Text section
◆ ◆ ◆ ◆

Inherited High Cholesterol: What is Familial Combined Hyperlipidaemia

Question: A pregnant lady has normal cholesterol, but her own mother is suffering from FH. How can she check if her baby has inherited FH? What is FCH? Should one even check the triglyceride levels? Is a person doomed to a heart attack or stroke if he has inherited high levels of cholesterol? When is drug treatment for cholesterol recommended?

Familial Combined Hyperlipidaemia

Babies who suffer from inherited familial hypercholesterolemia (FH) will have two times higher levels of LDL in the blood from their umbilical cord as compared to levels in the normal babies.

When the baby is one year old, its blood sample can be taken for testing. If the results are positive then it will help the mother to make an early start in controlling cholesterol so she can check the development of advanced atherosclerosis.

It is now very clear that high cholesterol levels can be inherited. People who develop heart disease before the age of fifty five sometimes can also inherit high triglyceride levels which progresses to a condition called familial combined hyperlipidaemia (FCH). If either of the parents or sibling has FCH then half of the first degree relative can also develop FCH.

So if one has low HDL, LDL is too high and Triglyceride level is higher than 250 – 500mg/dL or above one has probably inherited the FCH gene. And it may have then passed on to the sufferers offspring. So those children’s triglyceride level should also be checked.

An individual may not necessarily suffer from a heart attack or stroke if has inherited high cholesterol. The individual is more likely to have premature heart disease (as compared to someone without a family history of FH). But he can also control his cholesterol and reduce the chances of early heart attack by adhering to a low-fat, low cholesterol diet.

Such diets help to increase the number of LDL receptors, which in turn leads to a decrease in LDL in the blood. But one will have to monitor their cholesterol lifelong. Excess weight should be shed off and thereby one should not exceed more than twenty pounds of ideal body weight; smoking should be avoided and Blood Pressure should be controlled.

Drug Treatment for Cholesterol

A drug treatment is advised depending on the cholesterol levels, age and other risk factors. If a fifteen year old has cholesterol level of 600mg/dL it is best to use medication and get down the cholesterol levels as quickly as possible. But if it is 280mg/dL it is better to start with dietary measures and wait until the age of twenty or twenty five to start drugs. If adults have cholesterol levels around 500mg/dL dietary methods can be started. If these fail to work after certain time, drugs such as bile acid binding resins can be used. They will lower total cholesterol by removal of LDL cholesterol.

◆ ◆ ◆ ◆

Record extracts
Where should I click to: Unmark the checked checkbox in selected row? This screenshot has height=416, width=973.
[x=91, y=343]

◆ ◆ ◆ ◆

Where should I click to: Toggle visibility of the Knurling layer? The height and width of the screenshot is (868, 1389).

◆ ◆ ◆ ◆

In one to three sentences, explain how the text on inherited high cholesterol says a low-fat, low cholesterol diet lowers LDL in the blood.

Answer to this problem
A low-fat, low cholesterol diet increases the number of LDL receptors, and that leads to a decrease in LDL in the blood.